Chuck DeVore writes at Fox:
It wasn’t supposed to be this way. Georgetown, Texas – population 75,000 – was to be the new poster child of the green movement. …
Environmental interest in Georgetown’s big push to generate all of its electricity from wind and solar power was amplified by three factors: the town and its mayor were nominally Republican; Georgetown is in an oil- and natural gas-rich state; and that state is deep-red Texas.
So what happened?
Georgetown’s electric bills went up as more wind and solar power displaced cheaper natural gas in the power portfolio of the Georgetown’s municipal utility. Politicians scrambled for cover.
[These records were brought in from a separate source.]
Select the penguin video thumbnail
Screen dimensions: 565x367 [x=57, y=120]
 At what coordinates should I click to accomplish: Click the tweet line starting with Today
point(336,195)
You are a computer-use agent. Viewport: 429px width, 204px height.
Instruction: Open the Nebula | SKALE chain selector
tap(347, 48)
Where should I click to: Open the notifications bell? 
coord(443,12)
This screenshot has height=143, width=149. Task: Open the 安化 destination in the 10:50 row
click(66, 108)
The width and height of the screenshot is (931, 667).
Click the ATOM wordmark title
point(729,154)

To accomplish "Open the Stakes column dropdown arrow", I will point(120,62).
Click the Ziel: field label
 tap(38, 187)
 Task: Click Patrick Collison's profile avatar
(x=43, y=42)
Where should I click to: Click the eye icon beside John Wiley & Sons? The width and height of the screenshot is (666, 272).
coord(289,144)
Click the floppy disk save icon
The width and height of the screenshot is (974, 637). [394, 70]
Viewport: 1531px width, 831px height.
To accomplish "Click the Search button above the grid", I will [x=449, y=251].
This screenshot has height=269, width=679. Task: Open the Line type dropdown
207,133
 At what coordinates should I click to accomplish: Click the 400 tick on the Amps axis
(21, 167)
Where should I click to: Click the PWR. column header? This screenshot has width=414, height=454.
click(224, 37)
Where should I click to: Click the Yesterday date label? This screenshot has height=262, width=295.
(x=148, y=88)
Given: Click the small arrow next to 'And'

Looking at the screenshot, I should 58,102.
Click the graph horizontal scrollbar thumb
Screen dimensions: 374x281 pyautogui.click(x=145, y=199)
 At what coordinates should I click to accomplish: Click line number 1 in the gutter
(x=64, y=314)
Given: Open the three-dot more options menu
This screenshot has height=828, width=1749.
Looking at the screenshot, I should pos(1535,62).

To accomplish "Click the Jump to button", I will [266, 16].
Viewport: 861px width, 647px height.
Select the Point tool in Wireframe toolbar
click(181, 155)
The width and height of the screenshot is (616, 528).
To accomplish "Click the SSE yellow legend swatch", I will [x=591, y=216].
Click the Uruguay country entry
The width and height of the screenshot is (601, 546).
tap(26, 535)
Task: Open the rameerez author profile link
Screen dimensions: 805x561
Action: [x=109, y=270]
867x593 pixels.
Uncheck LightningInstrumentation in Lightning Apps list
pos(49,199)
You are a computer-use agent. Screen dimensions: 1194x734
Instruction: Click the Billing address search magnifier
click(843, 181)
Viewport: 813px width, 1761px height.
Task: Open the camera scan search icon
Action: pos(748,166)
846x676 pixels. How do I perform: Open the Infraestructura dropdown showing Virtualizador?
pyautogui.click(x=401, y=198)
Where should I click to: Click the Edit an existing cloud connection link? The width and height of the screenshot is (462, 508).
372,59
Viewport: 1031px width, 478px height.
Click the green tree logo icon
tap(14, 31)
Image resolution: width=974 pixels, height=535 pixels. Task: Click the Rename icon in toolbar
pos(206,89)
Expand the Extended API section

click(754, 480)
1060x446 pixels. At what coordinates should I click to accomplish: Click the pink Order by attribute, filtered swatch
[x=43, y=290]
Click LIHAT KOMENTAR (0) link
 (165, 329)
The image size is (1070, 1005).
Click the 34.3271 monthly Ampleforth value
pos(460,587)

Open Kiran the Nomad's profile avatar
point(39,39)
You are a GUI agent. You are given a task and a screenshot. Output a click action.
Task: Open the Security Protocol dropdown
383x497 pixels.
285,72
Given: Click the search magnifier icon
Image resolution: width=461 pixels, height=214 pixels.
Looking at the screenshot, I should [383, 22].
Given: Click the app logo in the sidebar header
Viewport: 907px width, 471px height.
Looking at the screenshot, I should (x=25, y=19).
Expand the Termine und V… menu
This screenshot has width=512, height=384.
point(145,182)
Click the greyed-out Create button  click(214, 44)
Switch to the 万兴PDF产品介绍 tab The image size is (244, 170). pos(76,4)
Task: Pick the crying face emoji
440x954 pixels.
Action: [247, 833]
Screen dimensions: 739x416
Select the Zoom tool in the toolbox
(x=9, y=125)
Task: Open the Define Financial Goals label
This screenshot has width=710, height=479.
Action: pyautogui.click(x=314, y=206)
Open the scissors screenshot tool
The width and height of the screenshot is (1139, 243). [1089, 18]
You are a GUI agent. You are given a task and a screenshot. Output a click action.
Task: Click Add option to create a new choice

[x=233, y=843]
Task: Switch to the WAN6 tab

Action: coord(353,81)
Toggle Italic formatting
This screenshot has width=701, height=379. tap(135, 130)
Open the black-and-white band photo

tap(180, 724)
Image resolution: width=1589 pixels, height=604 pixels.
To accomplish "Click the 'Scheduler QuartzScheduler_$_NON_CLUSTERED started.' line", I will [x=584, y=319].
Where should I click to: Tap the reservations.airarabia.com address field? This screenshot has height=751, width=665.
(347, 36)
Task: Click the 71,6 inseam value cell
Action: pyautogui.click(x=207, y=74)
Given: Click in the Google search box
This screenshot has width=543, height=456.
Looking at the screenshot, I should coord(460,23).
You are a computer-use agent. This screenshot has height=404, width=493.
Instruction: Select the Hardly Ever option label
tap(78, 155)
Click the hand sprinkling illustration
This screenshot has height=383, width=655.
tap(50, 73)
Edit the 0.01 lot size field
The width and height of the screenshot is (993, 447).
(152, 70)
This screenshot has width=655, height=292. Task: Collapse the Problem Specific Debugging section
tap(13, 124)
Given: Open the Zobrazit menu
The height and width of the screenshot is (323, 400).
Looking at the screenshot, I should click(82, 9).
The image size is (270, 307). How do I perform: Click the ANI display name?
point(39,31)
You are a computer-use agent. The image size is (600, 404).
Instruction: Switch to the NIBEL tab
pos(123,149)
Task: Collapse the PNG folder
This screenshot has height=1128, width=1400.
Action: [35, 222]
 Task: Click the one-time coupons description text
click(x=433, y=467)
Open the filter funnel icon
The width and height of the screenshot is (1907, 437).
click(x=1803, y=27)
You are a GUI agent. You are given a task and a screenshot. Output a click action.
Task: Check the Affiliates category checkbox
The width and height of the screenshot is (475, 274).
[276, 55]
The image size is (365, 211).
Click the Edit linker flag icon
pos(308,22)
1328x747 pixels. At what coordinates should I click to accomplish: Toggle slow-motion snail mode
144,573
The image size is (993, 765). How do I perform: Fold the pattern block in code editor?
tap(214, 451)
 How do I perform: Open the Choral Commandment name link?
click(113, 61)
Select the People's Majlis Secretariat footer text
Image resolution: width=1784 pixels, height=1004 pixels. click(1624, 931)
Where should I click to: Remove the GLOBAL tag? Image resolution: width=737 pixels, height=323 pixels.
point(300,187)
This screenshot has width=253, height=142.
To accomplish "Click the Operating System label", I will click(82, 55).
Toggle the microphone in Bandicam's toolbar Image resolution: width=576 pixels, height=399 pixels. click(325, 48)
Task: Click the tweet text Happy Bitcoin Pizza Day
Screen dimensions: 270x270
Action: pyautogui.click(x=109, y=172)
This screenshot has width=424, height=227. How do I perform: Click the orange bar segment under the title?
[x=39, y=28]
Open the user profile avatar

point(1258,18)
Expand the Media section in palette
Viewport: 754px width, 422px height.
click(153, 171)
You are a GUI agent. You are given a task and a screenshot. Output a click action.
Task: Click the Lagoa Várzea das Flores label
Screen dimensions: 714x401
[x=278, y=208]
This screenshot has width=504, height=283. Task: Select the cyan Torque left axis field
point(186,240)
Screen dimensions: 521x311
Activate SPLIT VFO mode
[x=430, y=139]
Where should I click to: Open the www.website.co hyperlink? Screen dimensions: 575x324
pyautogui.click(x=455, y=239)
And the bloom came off Georgetown’s renewable rose.
Now, largely embarrassed members of the City Council are trying to figure out how to unwind the renewable mess they and their predecessors voted themselves into.
With their municipal utility facing a $7 million shortfall – money that has to be made up by the city residents through higher electricity costs – the City Council voted 5-1 in July to instruct the staff to figure out how to wriggle out of the Bloomberg PR deal.
On Aug. 13 the Council voted 5-0 to officially kill the deal. The city is also raising property taxes.
What are the economics of 100% renewable?
In Georgetown’s case, for it to truly go 100 percent renewable energy using today’s state-of-the-art mass-produced batteries from Tesla’s Gigafactory, the city would need a $400 million battery farm weighing some 20,000 tons to avoid a blackout on a quiet winter night. And, after spending $15,600 for each household to build such a battery farm, its backup power would be drained in 12 hours, with a second windless winter night leaving residents shivering in the dark.
That’s a big battery farm. The weight would be twice the weight of the Eiffel Tower.